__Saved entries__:
========

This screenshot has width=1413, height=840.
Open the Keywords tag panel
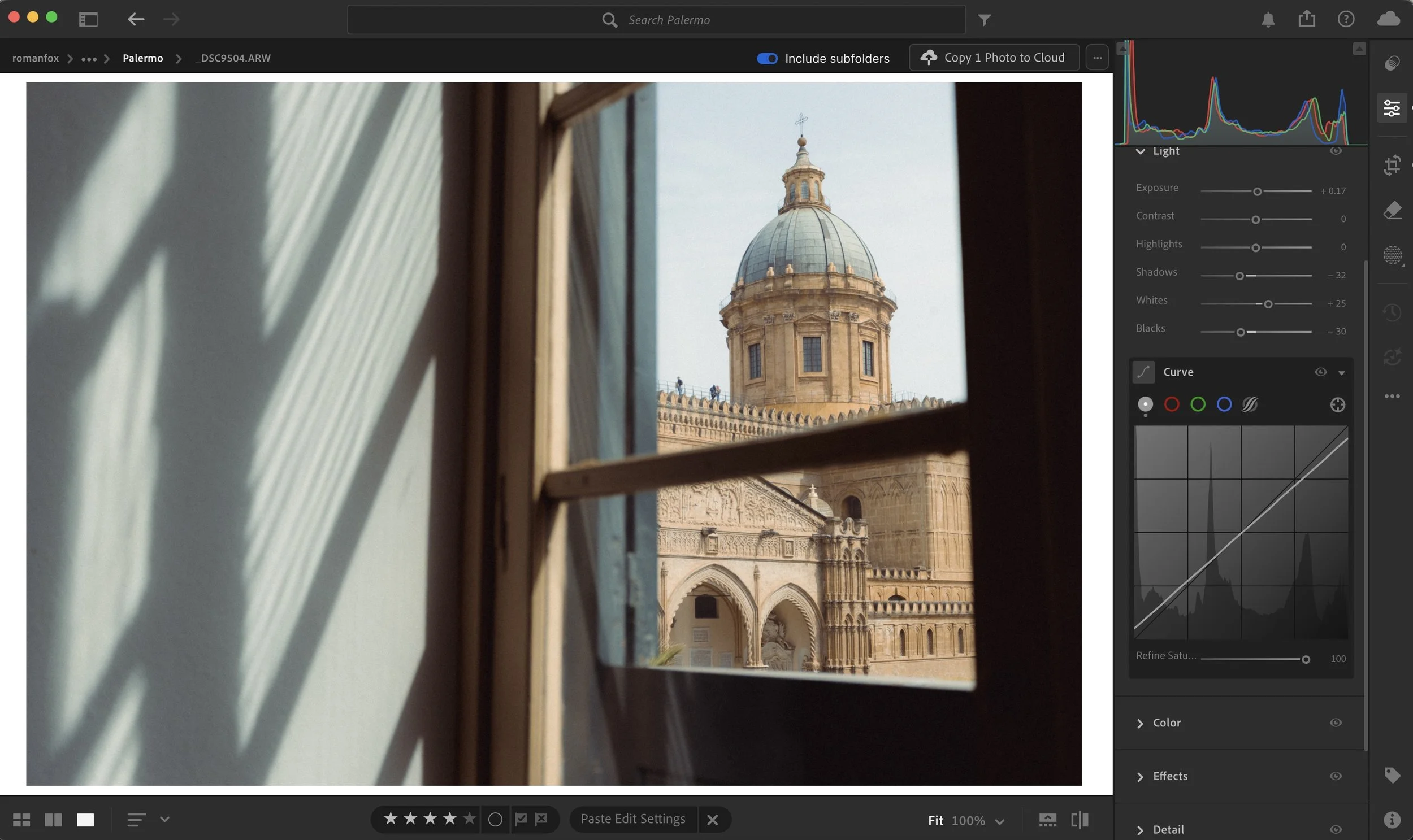(x=1392, y=775)
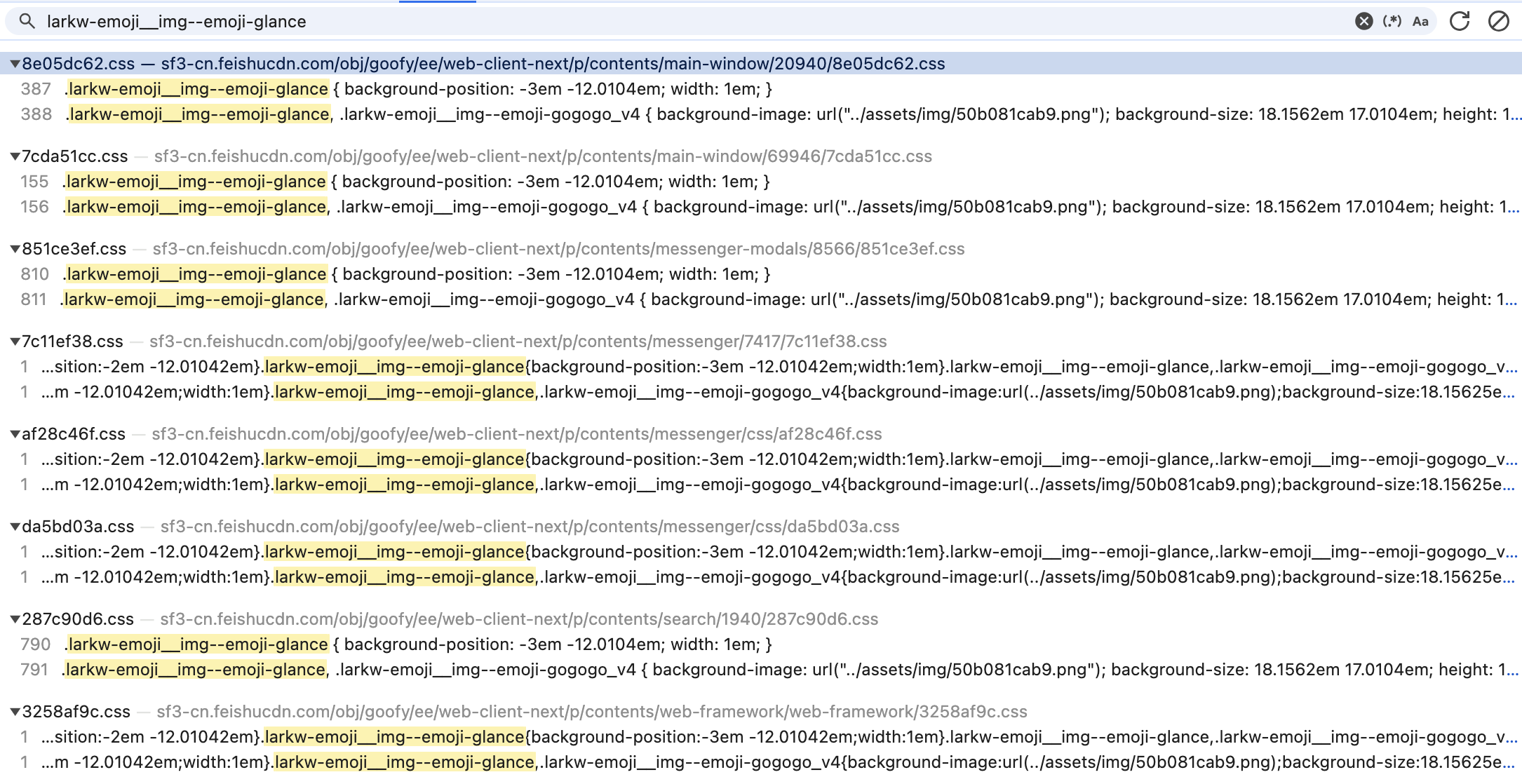
Task: Collapse 287c90d6.css results group
Action: click(14, 619)
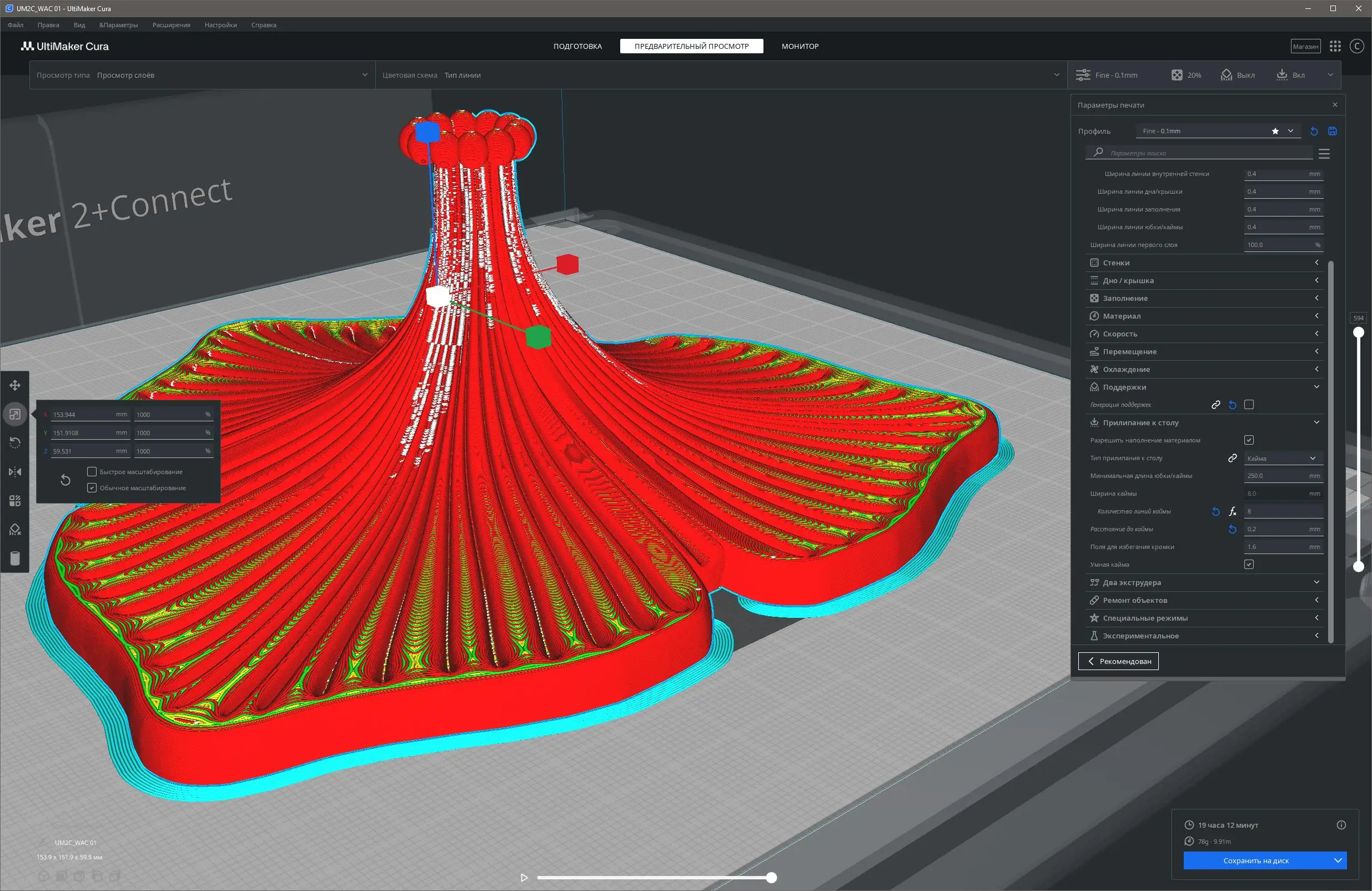This screenshot has height=891, width=1372.
Task: Open the application switcher grid icon
Action: click(1335, 46)
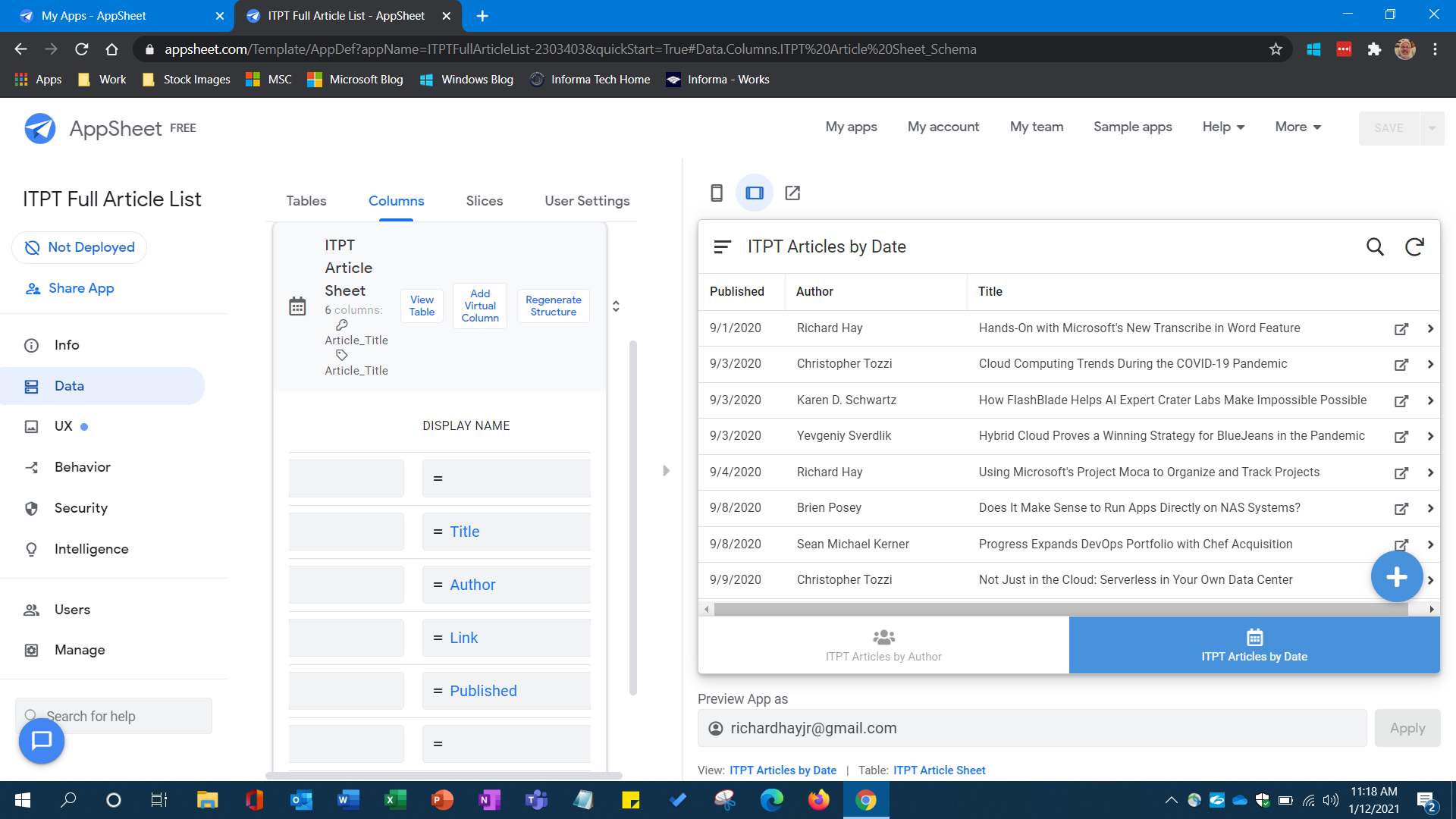
Task: Switch to the Slices tab
Action: point(485,200)
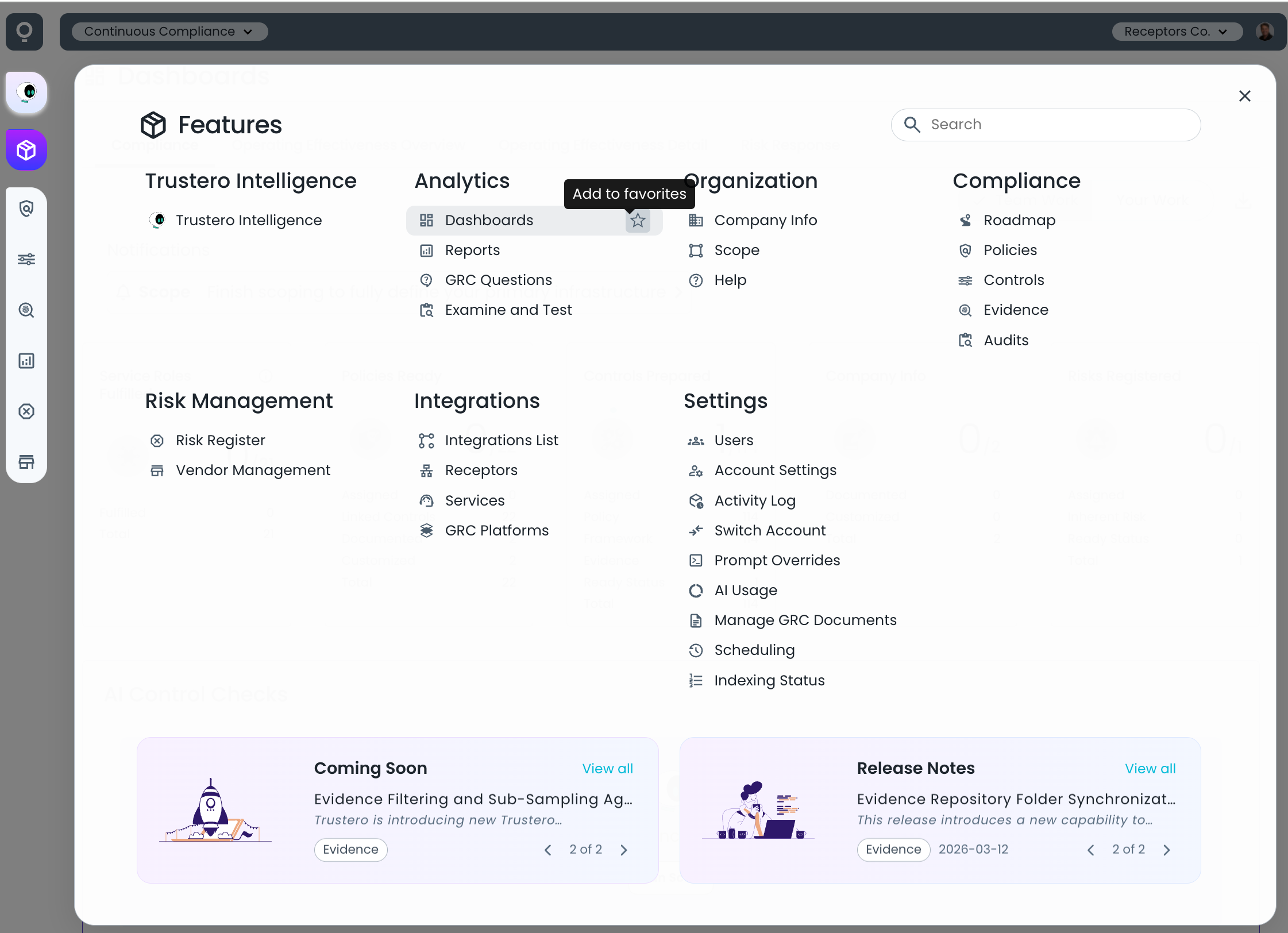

========

__TO DO__: Each line above gets copied exactly; leave the pictures out.

__PROBLEM SOLUTION__:
This screenshot has width=1413, height=840.
Open the Keywords tag panel
(x=1392, y=775)
Task: Collapse 287c90d6.css results group
Action: click(14, 619)
This screenshot has height=891, width=1372.
Task: Open the application switcher grid icon
Action: click(1335, 46)
Task: Switch to the Slices tab
Action: point(485,200)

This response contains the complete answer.